Associate Professor of Greek, Latin and Classical Studies
(on leave 2017/18)
Asya Sigelman
Department/Subdepartment: 
Greek, Latin, and Classical Studies
Graduate Group in Archaeology, Classics, and History of Art
Email: 
asigelman [at] brynmawr.edu
Phone: 
610-526-7562
Building: 
Old Library
Room: 
246

Degrees/Education:

Ph.D. Brown University

Areas of Focus:

Homeric epic and archaic Greek lyric, with particular focus on time and the narrator; Athenian tragedy, especially the language of the chorus; Greek meter; metaphor

Detailed Biography:

Personal Statement

For me, the thrill of teaching comes from one of the foremost challenges posed by the paedagogic process: the question of relevance.  I strive to equip my students with tools that allow them to grasp the subject matter as immediate and relevant to them personally and to the surrounding world at large: How does the lyric persona of ancient poets influence the lyric “I”—and, more broadly, the common everyday “I”—of our modern world? How are our perceptions of war and peace elucidated by those of Homeric or Aristophanic heroes?  What is the relation between Pindar’s difficult poetics and the subsequent tradition of Western poetry?  What do the syntax and vocabulary of ancient Greek tell us about the linguistic potentials of our own language?

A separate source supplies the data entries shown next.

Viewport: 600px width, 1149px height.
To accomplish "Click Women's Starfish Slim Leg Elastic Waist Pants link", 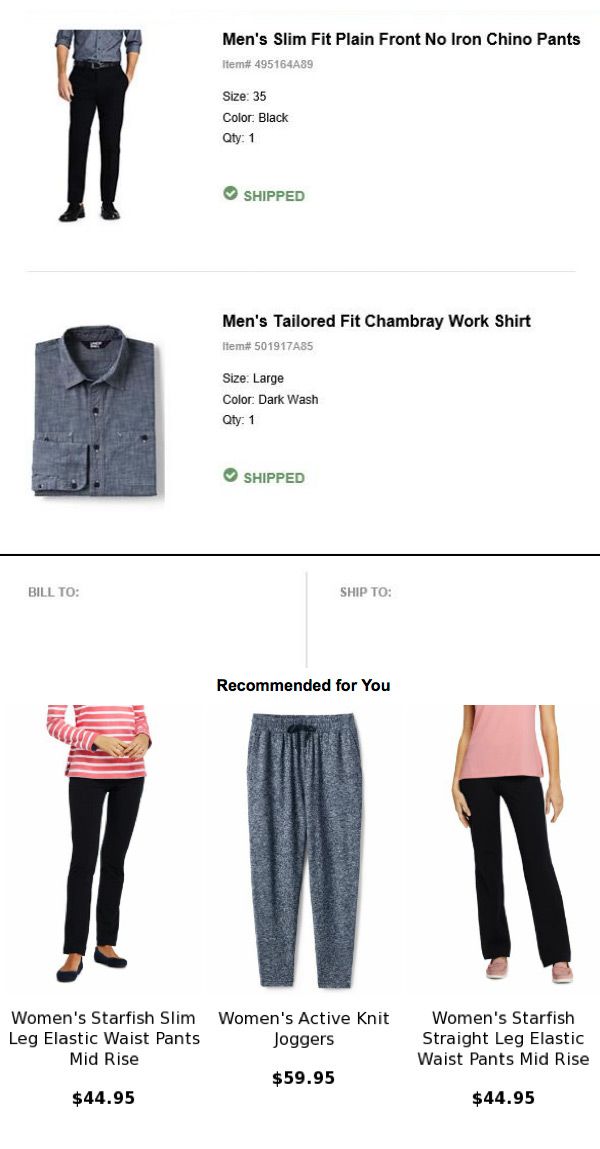I will pyautogui.click(x=104, y=1038).
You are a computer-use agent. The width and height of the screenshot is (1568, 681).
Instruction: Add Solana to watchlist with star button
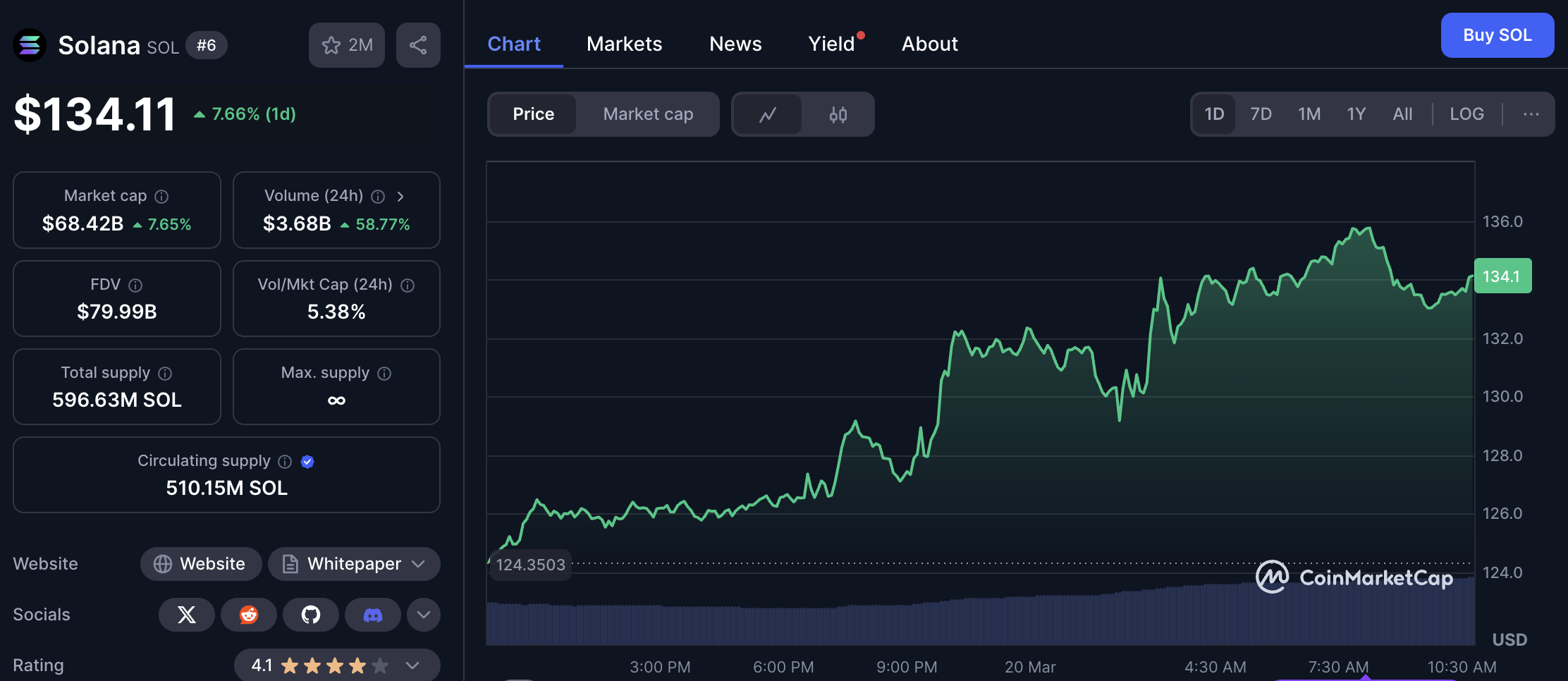pos(346,45)
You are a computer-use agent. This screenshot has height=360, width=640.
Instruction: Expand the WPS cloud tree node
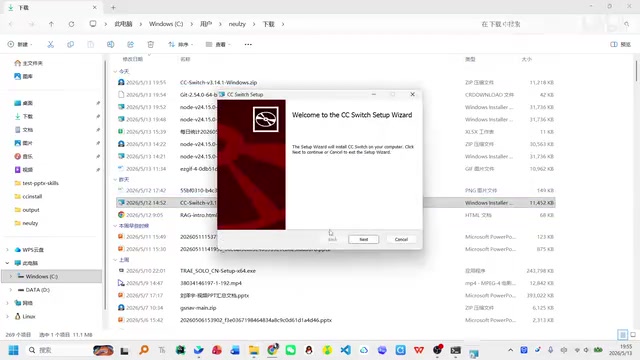pyautogui.click(x=7, y=250)
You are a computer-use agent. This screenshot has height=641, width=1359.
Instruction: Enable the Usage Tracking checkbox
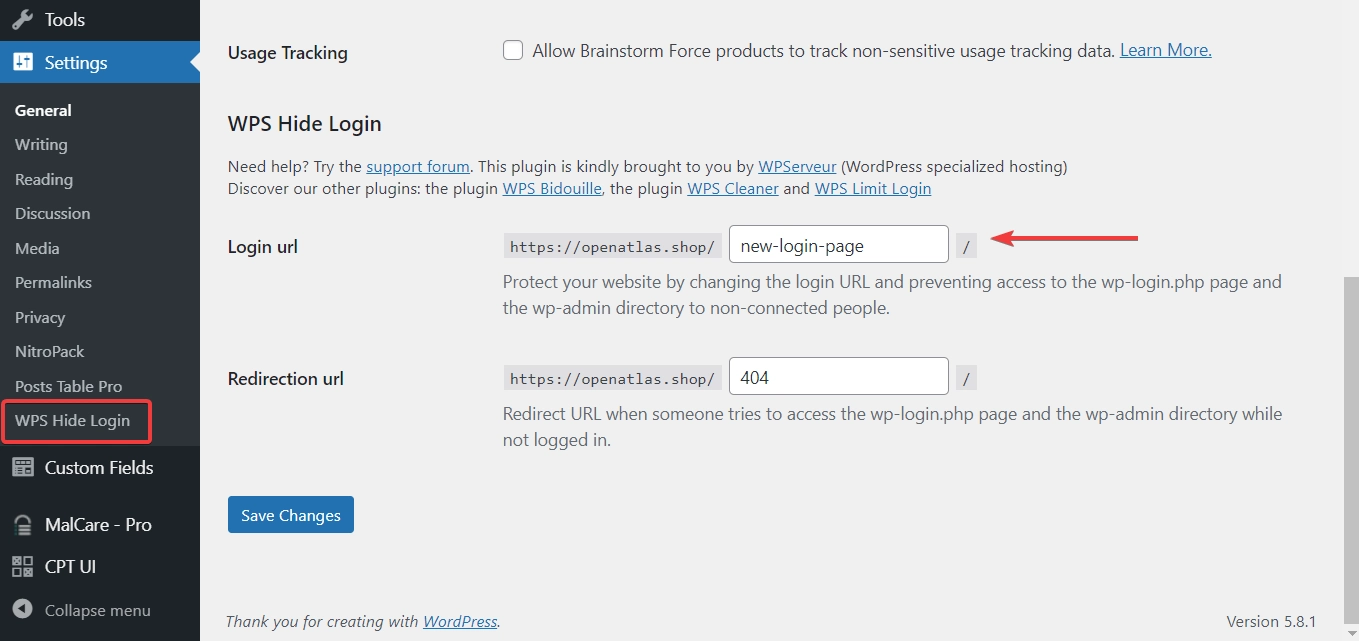pos(513,50)
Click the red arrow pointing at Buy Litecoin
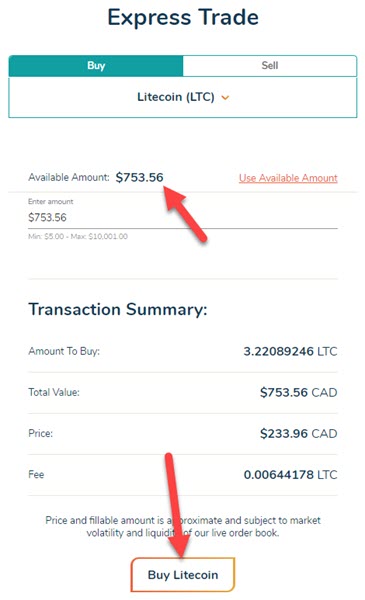Screen dimensions: 365x600 tap(177, 505)
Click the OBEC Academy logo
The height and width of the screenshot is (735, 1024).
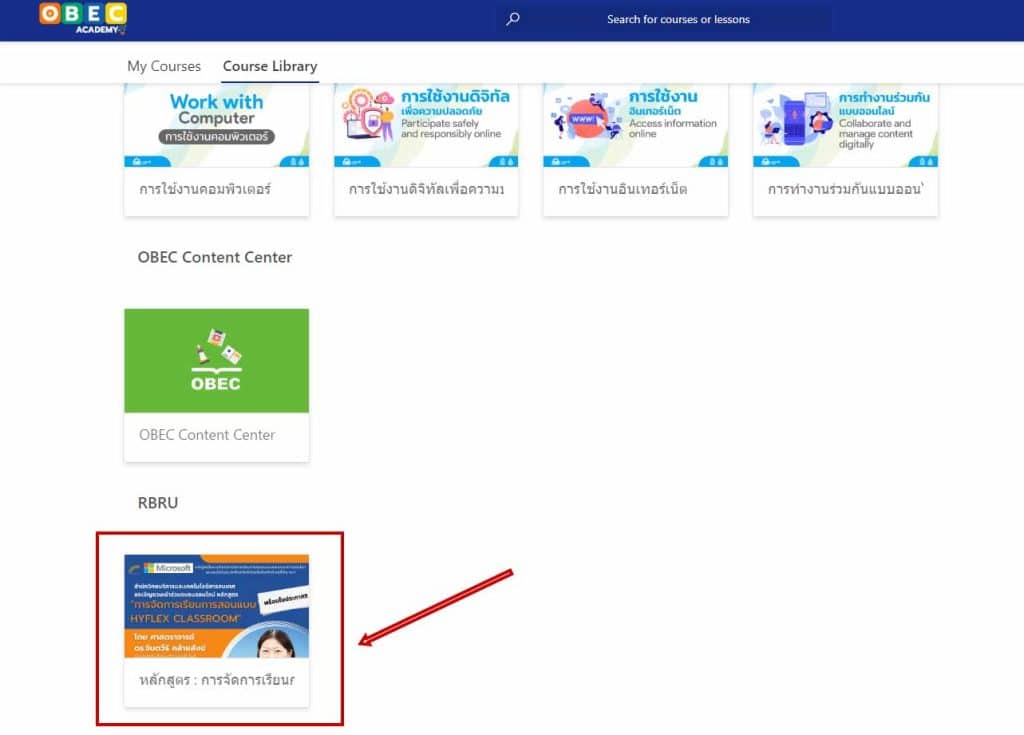click(83, 17)
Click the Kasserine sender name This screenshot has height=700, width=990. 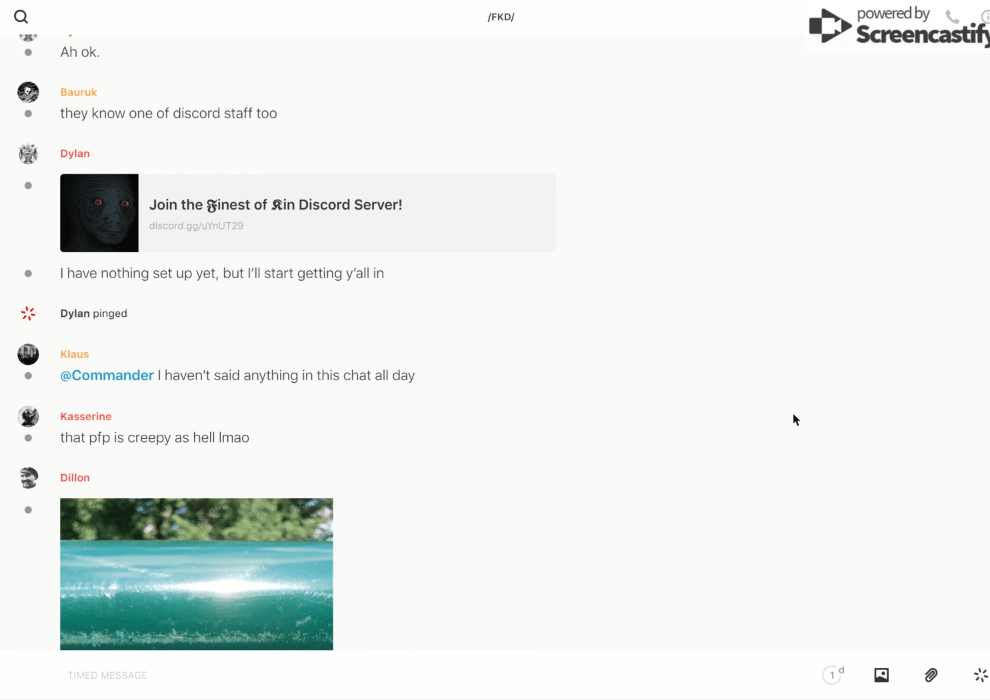tap(85, 416)
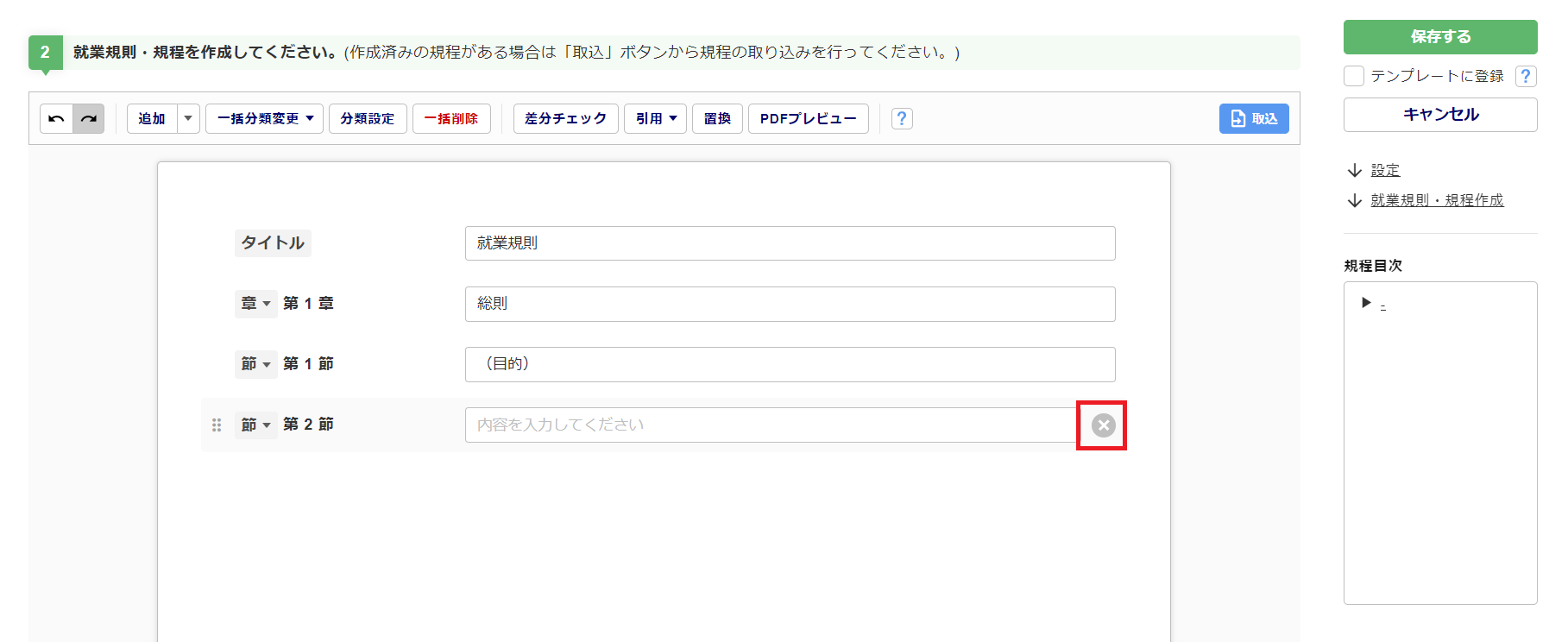Open the 差分チェック tool
1568x642 pixels.
[565, 119]
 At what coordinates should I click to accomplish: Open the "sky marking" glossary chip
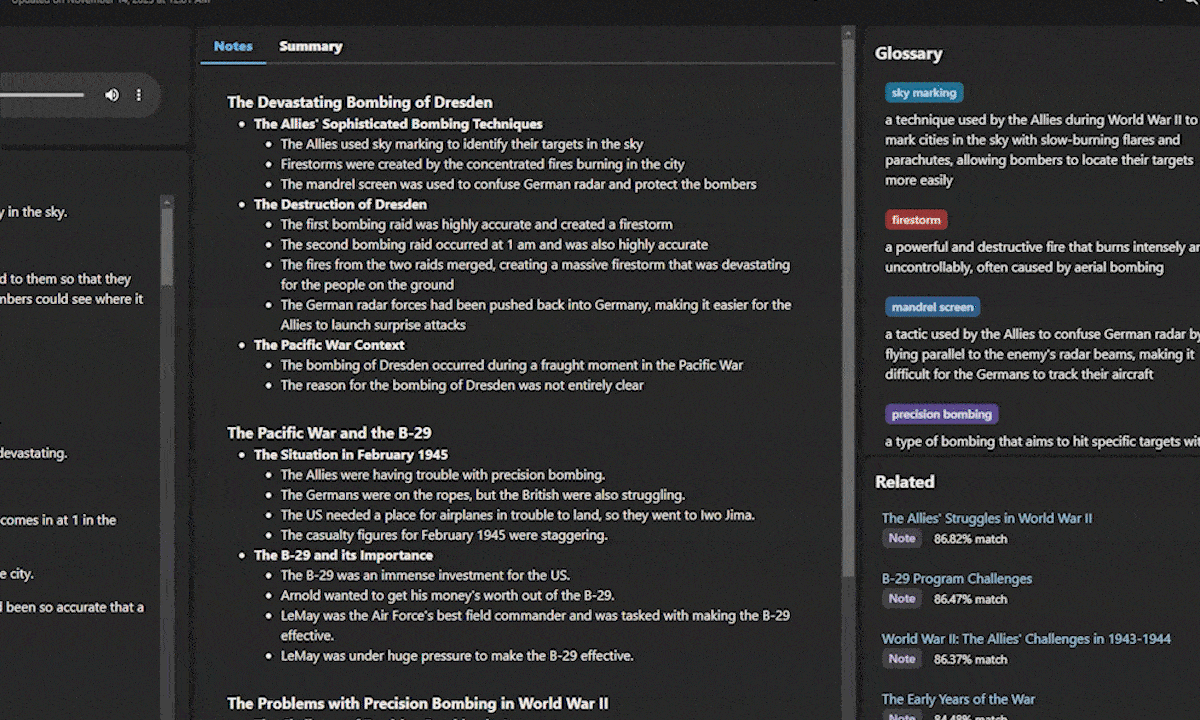(923, 92)
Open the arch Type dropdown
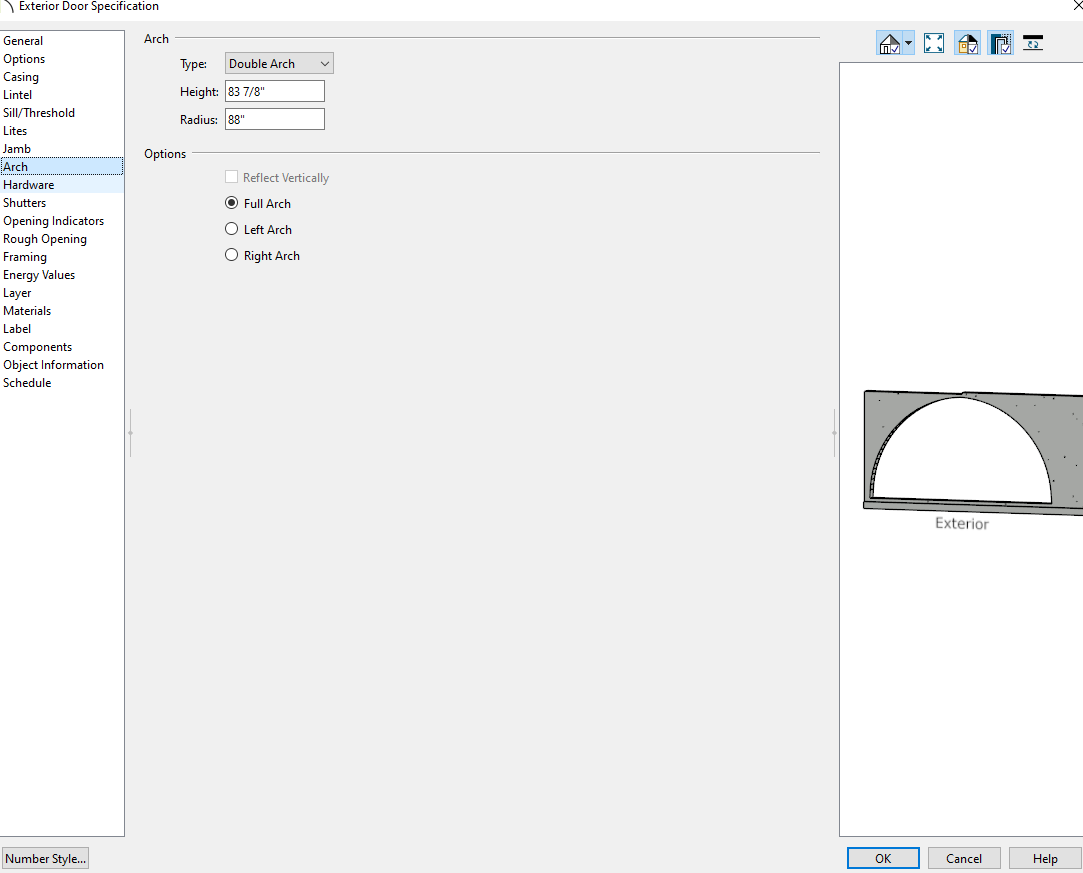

I am excited to be here at Bryn Mawr, where small classes and enthusiastic students create the ideal environment for such a mode of inquiry.  Thanks to my students’ mature inquisitiveness, I repeatedly find my courses to be fueled by and, in turn, to be adding precious new fuel to my own scholarship.  In my research, I pursue a synthesis of traditional Classical philology with modern perspectives and rigorous textual analysis with the approaches of literary theory.  I am currently working on a monograph on time and space in Pindar, where I tackle the long-standing issue of compositional unity in Pindar’s odes by analyzing how the poet’s lyric “I” inscribes itself into the world of its song and, from within the song, establishes the interconnection of past, present, and future.  Situating the issue of Pindaric unity within the context of the epic-lyric relationship, I argue that Pindar’s odes, far from being a short-lived experimentation in an obscure poetic genre, are a fundamental building-block in the development of Greek—and, ultimately, Roman—poetics.  It is this approach to Pindar that has inspired several other ongoing research projects; among others, an article on prophecy and the role of the chorus in Sophocles’ Oedipus at Colonus and an exploration of the theme of homecoming in Longus and Apuleius.